En Syrie, la lutte contre le terrorisme ne peut se faire au détriment de la protection des civils (ONU)

« La situation (à Idlib) est particulièrement dangereuse », a déclaré le Secrétaire général de l’ONU, António Guterres, lors d’un point de presse à New York. « Encore une fois, les civils paient un prix horrible », a-t-il déploré.

Selon des informations rapportées par la presse, l’armée syrienne poursuit son offensive sur la région d’Idlib. Les combats dans cette région qui abrite près de trois millions d’habitants étaient censés cesser à la faveur d’un cessez-le-feu conclu entre la Russie et la Turquie.

Le chef de l’ONU a appelé les garants d’Astana et en particulier Moscou et Ankara, signataires du protocole d’accord de septembre 2018 sur Idlib, à immédiatement stabiliser la situation.

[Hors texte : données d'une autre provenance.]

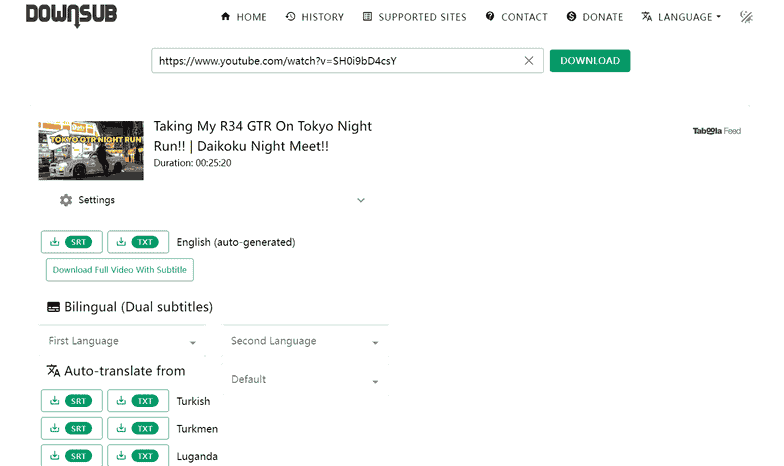Click the DownSub logo
Viewport: 784px width, 466px height.
[x=69, y=15]
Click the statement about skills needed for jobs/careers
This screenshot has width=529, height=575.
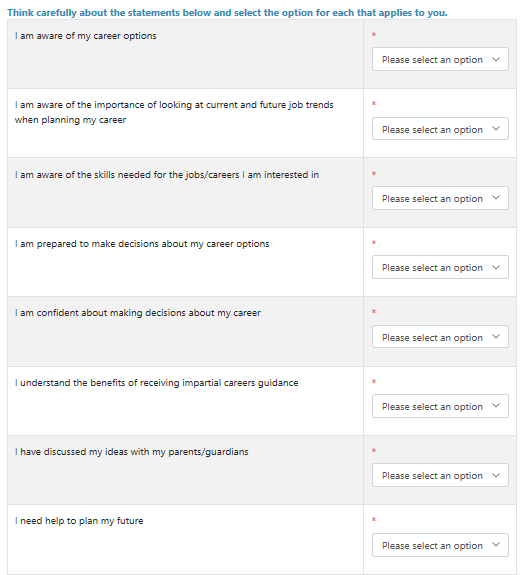167,175
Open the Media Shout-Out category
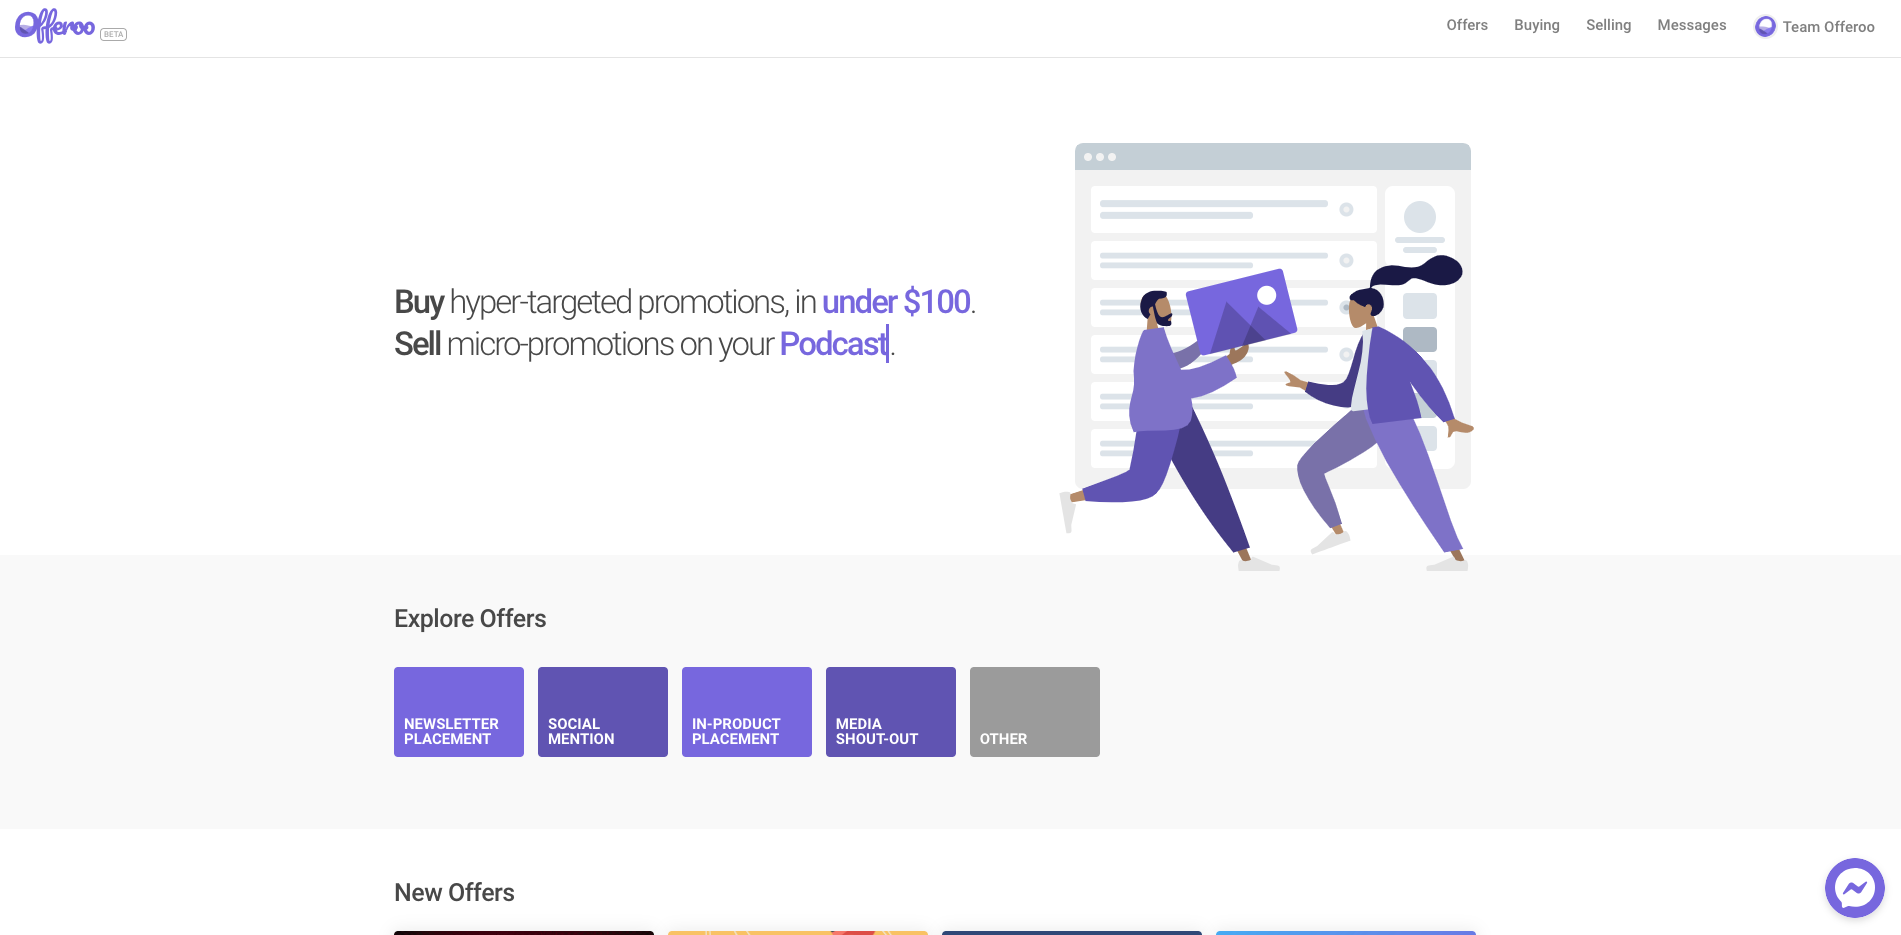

Hayat Tahrir al Sham (HTS), un groupe reconnu comme terroriste par le Conseil de sécurité, a une présence significative dans la région d’Idlib.

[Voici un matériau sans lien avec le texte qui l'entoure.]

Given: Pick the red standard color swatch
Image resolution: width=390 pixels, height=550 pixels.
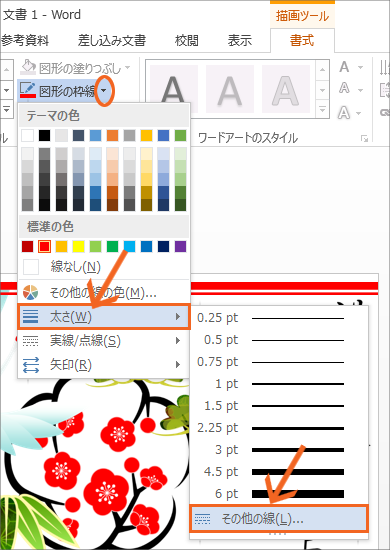Looking at the screenshot, I should pyautogui.click(x=45, y=246).
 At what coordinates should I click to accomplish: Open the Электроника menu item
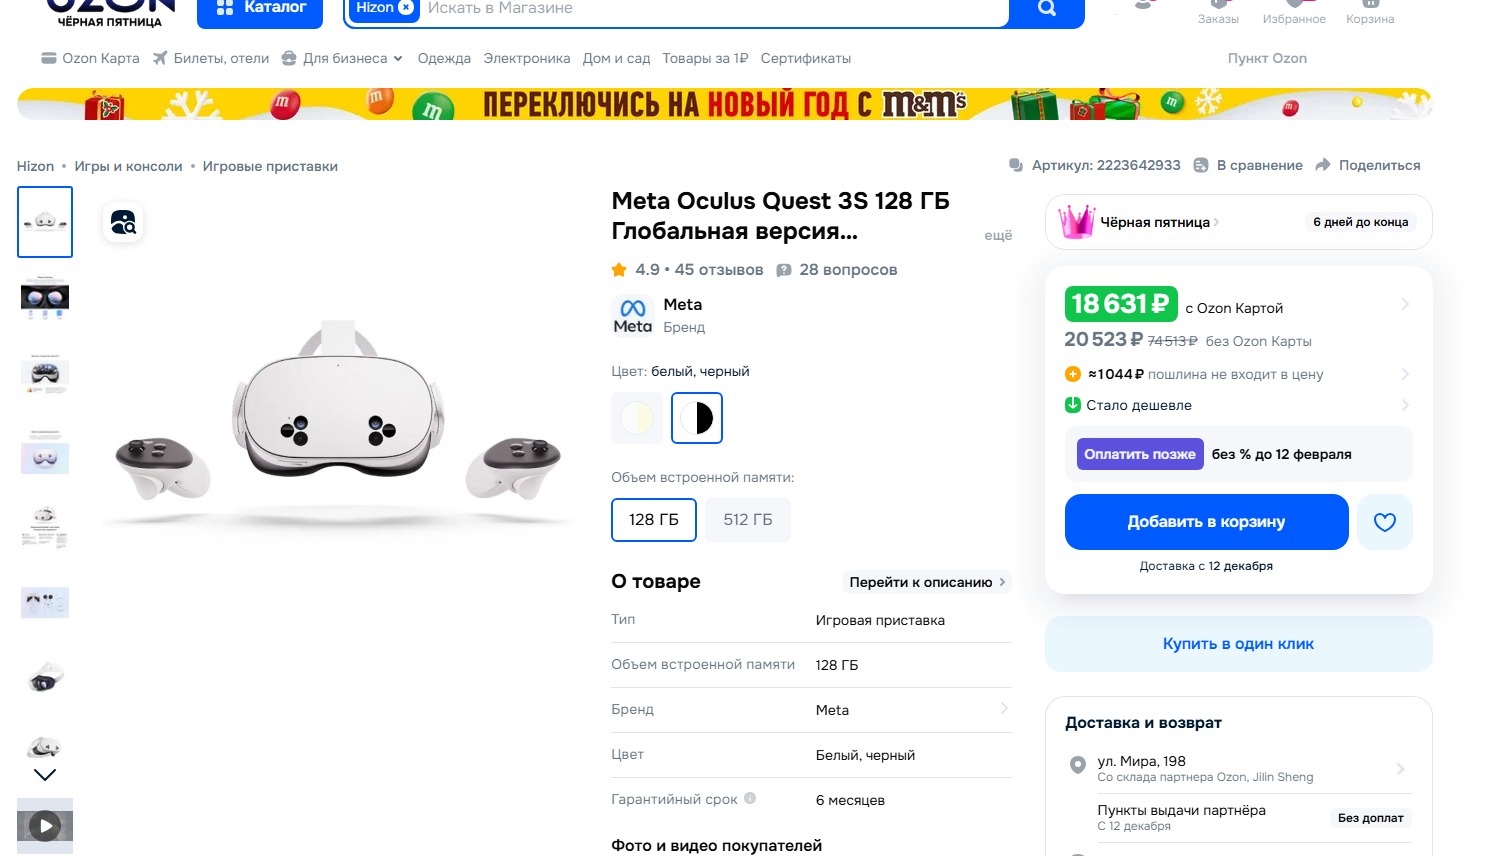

« Contrer le HTS est clairement un défi majeur », a reconnu le Secrétaire général adjoint des Nations Unies aux affaires humanitaires, Mark Lowcock. « Mais les efforts de lutte contre le terrorisme ne peuvent en aucun cas dispenser les États de leur obligation de faire respecter le droit international humanitaire », a-t-il rappelé.

« Même dans la lutte contre le terrorisme, le droit international relatif aux droits de l’homme et le droit international humanitaire doivent être pleinement respectés », a souligné plus tôt le Secrétaire général de l’ONU devant les journalistes. Des propos dont s’est fait écho la cheffe des affaires politiques de l’ONU un peu plus tard devant le Conseil de sécurité.

« La lutte antiterroriste ne peut supplanter les obligations en vertu du droit international visant à protéger les civils et l’obligation de respecter les principes de distinction et de proportionnalité », a ainsi rappelé la Secrétaire générale adjointe des Nations Unies aux affaires politiques et à la consolidation de la paix, Rosemary DiCarlo.

Selon le Bureau de la coordination des affaires humanitaires des Nations Unies (OCHA), la poursuite des hostilités en Syrie au cours des six dernières semaines a entraîné la mort de plus de 230 civils, dont 69 femmes et 81 enfants, et des centaines d’autres ont été blessés.

« Comme je l’ai dit à plusieurs reprises, il n’y a pas de solution militaire à la crise syrienne », a dit M. Guterres devant la presse. « Il était clair au début (de la crise) et il reste clair plus de huit ans après que la solution doit être politique », a-t-il souligné.

Pour RoseMary DiCarlo, l’absence de solution politique au conflit en Syrie a un impact direct sur les civils. « Le peuple syrien a payé le prix fort des échecs de la communauté internationale à mettre fin à cette guerre », a-t-elle dit.